Problem requirements:
Range to reproduce from the entries below: the line with "This screenshot has height=781, width=1257.", the line with "Task: Hide Layer 1 using its eye icon", and every line in between. Give them exactly and give nothing else.
- - -
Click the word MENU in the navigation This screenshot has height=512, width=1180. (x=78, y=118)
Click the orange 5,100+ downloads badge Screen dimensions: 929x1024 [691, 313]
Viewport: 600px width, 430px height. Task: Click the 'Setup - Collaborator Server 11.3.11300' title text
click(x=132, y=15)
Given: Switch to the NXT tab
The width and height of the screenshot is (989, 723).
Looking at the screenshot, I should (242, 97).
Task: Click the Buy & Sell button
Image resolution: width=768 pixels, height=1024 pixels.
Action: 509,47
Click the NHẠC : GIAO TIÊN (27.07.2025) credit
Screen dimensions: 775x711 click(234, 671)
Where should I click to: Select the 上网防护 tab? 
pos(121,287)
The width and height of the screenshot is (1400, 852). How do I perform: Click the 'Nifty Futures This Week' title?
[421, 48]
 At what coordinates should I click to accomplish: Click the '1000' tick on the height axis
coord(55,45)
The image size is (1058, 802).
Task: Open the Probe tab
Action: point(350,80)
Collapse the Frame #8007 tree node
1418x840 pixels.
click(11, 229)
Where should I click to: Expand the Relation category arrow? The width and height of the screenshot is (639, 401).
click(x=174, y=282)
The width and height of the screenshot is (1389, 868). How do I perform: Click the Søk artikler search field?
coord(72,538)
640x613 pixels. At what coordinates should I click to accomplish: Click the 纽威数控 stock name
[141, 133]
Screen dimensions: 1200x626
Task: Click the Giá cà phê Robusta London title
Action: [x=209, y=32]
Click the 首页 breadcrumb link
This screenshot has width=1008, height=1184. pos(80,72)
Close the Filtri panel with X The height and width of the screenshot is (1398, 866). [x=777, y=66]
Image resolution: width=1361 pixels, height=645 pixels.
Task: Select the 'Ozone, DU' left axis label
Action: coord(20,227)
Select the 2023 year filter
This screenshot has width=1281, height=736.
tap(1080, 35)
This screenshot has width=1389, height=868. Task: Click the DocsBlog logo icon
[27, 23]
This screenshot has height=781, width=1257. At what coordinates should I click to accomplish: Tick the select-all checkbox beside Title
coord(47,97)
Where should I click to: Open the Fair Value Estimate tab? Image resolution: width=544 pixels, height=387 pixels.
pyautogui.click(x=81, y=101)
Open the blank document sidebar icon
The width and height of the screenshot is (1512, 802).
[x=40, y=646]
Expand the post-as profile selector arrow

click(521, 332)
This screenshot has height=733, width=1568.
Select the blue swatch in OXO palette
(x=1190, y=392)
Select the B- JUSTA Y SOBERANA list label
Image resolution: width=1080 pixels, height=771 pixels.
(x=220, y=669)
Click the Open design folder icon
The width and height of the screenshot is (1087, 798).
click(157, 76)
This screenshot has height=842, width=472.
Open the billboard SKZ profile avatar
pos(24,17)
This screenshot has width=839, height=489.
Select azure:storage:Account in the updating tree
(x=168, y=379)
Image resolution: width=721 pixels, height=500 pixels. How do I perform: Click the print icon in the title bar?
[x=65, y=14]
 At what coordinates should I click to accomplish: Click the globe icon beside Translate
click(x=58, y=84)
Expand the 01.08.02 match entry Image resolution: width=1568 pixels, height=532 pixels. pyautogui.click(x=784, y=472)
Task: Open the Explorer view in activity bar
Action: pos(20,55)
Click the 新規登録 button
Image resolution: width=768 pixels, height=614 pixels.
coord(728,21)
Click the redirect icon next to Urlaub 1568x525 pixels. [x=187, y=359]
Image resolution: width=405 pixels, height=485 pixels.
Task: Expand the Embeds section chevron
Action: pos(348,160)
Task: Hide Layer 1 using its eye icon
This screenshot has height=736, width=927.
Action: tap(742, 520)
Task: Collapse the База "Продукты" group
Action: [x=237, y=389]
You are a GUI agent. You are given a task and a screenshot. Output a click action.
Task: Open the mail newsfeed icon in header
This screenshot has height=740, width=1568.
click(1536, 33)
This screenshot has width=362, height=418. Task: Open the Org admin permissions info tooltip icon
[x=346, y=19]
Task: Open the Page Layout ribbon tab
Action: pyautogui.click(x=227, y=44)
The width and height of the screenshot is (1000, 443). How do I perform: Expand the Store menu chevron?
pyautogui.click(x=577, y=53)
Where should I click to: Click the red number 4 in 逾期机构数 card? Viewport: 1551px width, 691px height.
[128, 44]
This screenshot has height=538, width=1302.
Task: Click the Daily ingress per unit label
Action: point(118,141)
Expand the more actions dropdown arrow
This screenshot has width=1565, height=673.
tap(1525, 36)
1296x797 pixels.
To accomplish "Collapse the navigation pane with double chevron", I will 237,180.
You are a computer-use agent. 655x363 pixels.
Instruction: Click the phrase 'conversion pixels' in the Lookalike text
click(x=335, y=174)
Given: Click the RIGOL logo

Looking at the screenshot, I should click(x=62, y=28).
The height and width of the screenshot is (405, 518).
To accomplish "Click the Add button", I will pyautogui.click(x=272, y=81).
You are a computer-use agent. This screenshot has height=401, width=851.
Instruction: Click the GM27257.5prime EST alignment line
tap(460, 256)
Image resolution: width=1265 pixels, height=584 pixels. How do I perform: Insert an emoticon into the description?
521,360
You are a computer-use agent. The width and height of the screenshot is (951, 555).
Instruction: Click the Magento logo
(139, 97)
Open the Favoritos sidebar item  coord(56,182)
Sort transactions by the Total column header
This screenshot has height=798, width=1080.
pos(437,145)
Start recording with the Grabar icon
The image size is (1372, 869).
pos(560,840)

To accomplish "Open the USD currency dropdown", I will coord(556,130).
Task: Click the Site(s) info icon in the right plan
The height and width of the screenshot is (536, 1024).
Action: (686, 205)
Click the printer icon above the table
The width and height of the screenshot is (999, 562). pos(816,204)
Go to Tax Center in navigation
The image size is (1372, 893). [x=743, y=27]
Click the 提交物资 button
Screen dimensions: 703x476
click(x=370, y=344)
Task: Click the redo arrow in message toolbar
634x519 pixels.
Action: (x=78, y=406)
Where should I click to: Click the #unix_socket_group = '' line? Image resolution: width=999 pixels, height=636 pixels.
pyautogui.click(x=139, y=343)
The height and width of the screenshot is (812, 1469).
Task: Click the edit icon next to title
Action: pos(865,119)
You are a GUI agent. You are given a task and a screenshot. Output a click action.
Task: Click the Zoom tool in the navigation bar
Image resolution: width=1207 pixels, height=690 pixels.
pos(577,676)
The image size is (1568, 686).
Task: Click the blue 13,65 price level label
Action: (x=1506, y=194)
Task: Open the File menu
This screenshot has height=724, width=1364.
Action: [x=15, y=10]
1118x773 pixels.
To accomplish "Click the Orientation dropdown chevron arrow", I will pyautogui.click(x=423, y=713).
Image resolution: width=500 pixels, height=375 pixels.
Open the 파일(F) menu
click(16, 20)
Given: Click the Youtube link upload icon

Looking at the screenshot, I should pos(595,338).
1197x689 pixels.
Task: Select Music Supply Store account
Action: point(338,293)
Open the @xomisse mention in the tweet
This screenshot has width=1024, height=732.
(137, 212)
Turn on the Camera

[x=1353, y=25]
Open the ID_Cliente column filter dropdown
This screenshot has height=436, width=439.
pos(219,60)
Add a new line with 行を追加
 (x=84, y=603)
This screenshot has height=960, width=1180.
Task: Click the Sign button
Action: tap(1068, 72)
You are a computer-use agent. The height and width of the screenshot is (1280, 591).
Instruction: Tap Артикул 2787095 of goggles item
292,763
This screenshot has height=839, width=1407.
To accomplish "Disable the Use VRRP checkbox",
- - -
Solution:
This screenshot has height=781, width=1257. At what coordinates should I click to accomplish: Tick the select-all checkbox beside Title
coord(47,97)
Where should I click to: Open the Fair Value Estimate tab? Image resolution: width=544 pixels, height=387 pixels.
pyautogui.click(x=81, y=101)
Open the blank document sidebar icon
The width and height of the screenshot is (1512, 802).
[x=40, y=646]
Expand the post-as profile selector arrow

click(521, 332)
This screenshot has height=733, width=1568.
Select the blue swatch in OXO palette
(x=1190, y=392)
Select the B- JUSTA Y SOBERANA list label
Image resolution: width=1080 pixels, height=771 pixels.
(x=220, y=669)
Click the Open design folder icon
The width and height of the screenshot is (1087, 798).
click(157, 76)
This screenshot has height=842, width=472.
Open the billboard SKZ profile avatar
pos(24,17)
This screenshot has width=839, height=489.
Select azure:storage:Account in the updating tree
(x=168, y=379)
Image resolution: width=721 pixels, height=500 pixels. How do I perform: Click the print icon in the title bar?
[x=65, y=14]
 At what coordinates should I click to accomplish: Click the globe icon beside Translate
click(x=58, y=84)
Expand the 01.08.02 match entry Image resolution: width=1568 pixels, height=532 pixels. pyautogui.click(x=784, y=472)
Task: Open the Explorer view in activity bar
Action: pos(20,55)
Click the 新規登録 button
Image resolution: width=768 pixels, height=614 pixels.
coord(728,21)
Click the redirect icon next to Urlaub 1568x525 pixels. [x=187, y=359]
Image resolution: width=405 pixels, height=485 pixels.
Task: Expand the Embeds section chevron
Action: pos(348,160)
Task: Hide Layer 1 using its eye icon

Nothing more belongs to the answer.